Die türkische Kampfdrohne des Typs Bayraktar im Einsatz in der Ukraine. Foto: Screenshot aus einem Werbevideo

Die 2,8 Millionen Einwohner Litauens haben mit einer Spendenaktion in wenigen Tagen fast sechs Millionen Euro gesammelt. Sie sollen für den Kauf türkischer Bayraktar-Drohnen verwendet und an die Ukraine weitergegeben werden.

Begeistert von der Aktion überlässt der türkische Hersteller Baykar Litauen die Kampfdrohne nun sogar kostenlos, damit das gesammelte Geld für andere Zwecke genutzt werden kann. Das teilte Baykar am Donnerstag auf Twitter mit. Die Ukraine nutzt bereits Bayraktar-Drohnen im Kampf gegen die russischen Angreifer.

Die Türkei hat vor dem Krieg mehrere Kampfdrohnen desselben Typs an die Ukraine verkauft, von denen bisher zwölf geliefert worden sein sollen. Von den gesammelten Spendengeldern sollen nun 1,5 Millionen Euro an das Verteidigungsministerium überwiesen werden, um die Drohne auszurüsten, teilte der Initiator der Aktion, der Journalist Andrius Tapinus, mit.

Drohne „in litauischen und ukrainischen Farben“

Die restlichen 4,4 Millionen Euro sollen für humanitäre Zwecke in der Ukraine eingesetzt werden. Laut Tapinus soll die Drohne in rund drei Wochen nach Litauen geflogen und dann in die Ukraine überführt werden. „Die Türken haben versprochen, die Bayraktar mit litauischen und ukrainischen Farben zu verzieren“, schrieb Tapinus auf Facebook.

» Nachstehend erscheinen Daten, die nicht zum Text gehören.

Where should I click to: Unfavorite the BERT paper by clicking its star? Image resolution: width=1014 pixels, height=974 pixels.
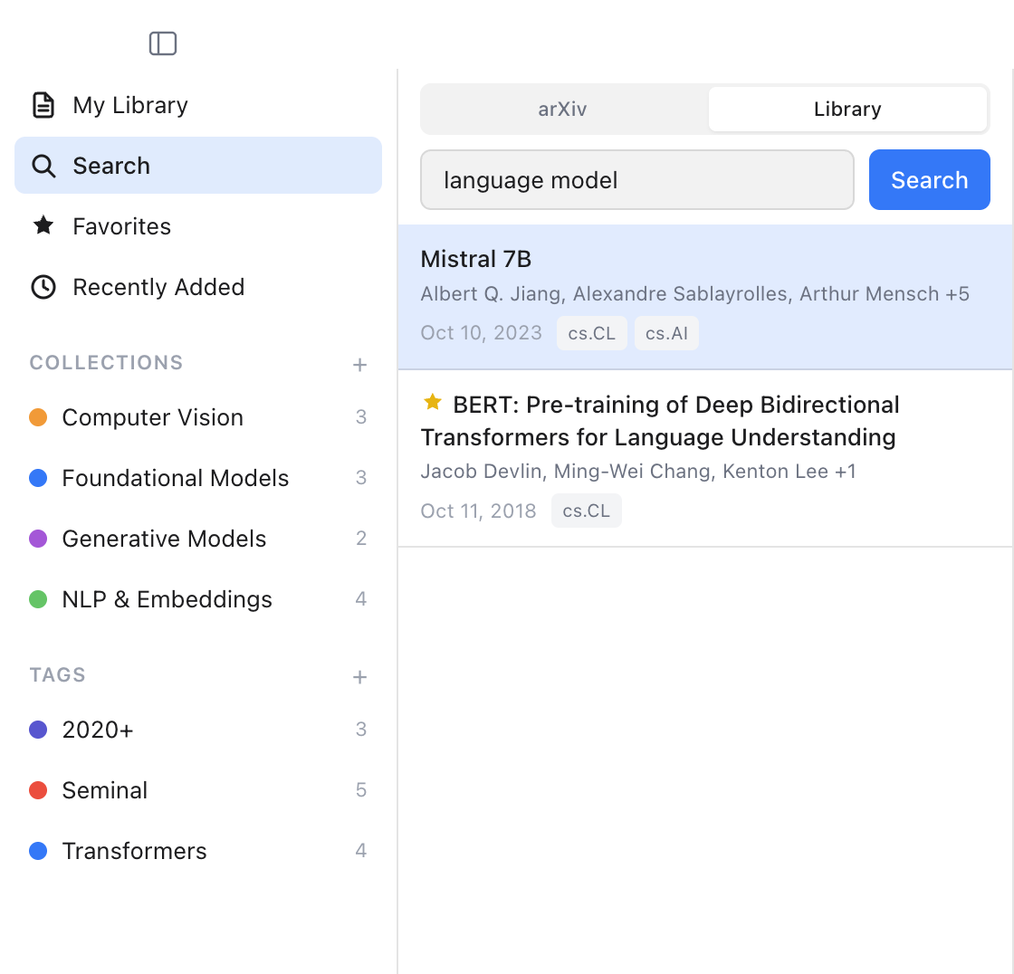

Der litauische Verteidigungsminister Arvydas Anusauskas bedankte sich bei der Türkei und bezeichnete die Aktion als „unglaublich“ und „wunderbar“. Am Freitag twitterte er zudem, dass die Drohne bereits Anfang Juli startklar übergeben werden könne.

Die Drohne gilt im Krieg gegen Russland als Wunderwaffe. Es existieren bereits Lobeslieder zu ihren Ehren. Baykar teilte kürzlich mit, dass die Nachfrage nach der Bayraktar in den letzten Wochen stark gestiegen sei.